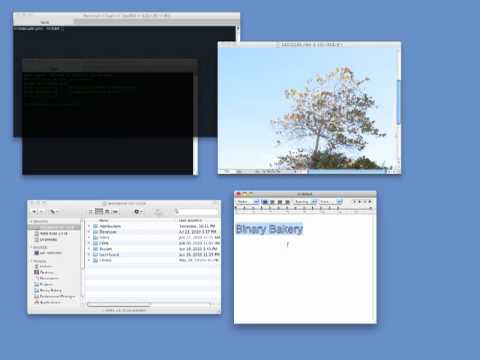The height and width of the screenshot is (360, 480).
Task: Center text using TextEdit alignment button
Action: (273, 202)
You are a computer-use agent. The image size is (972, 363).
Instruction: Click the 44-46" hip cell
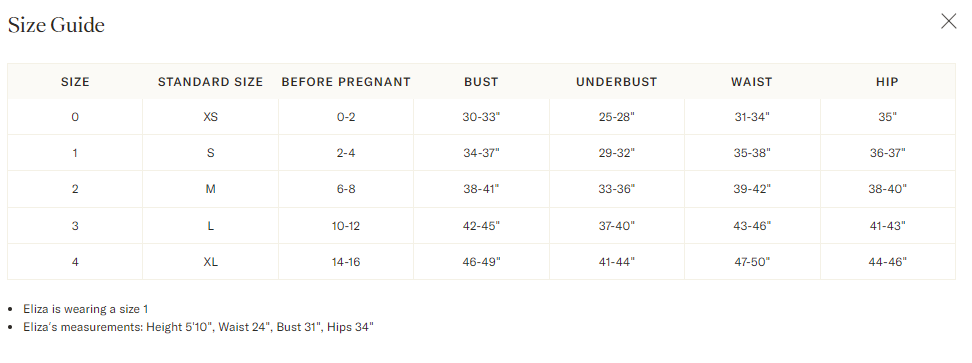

******************************

> _Task objective_
With pictures omitted, copy exactly the lines from the one containing "You are a computer-use" through the final line of the listing, both included.

> _Exercise output_
You are a computer-use agent. The image size is (972, 363).
Instruction: Click the 44-46" hip cell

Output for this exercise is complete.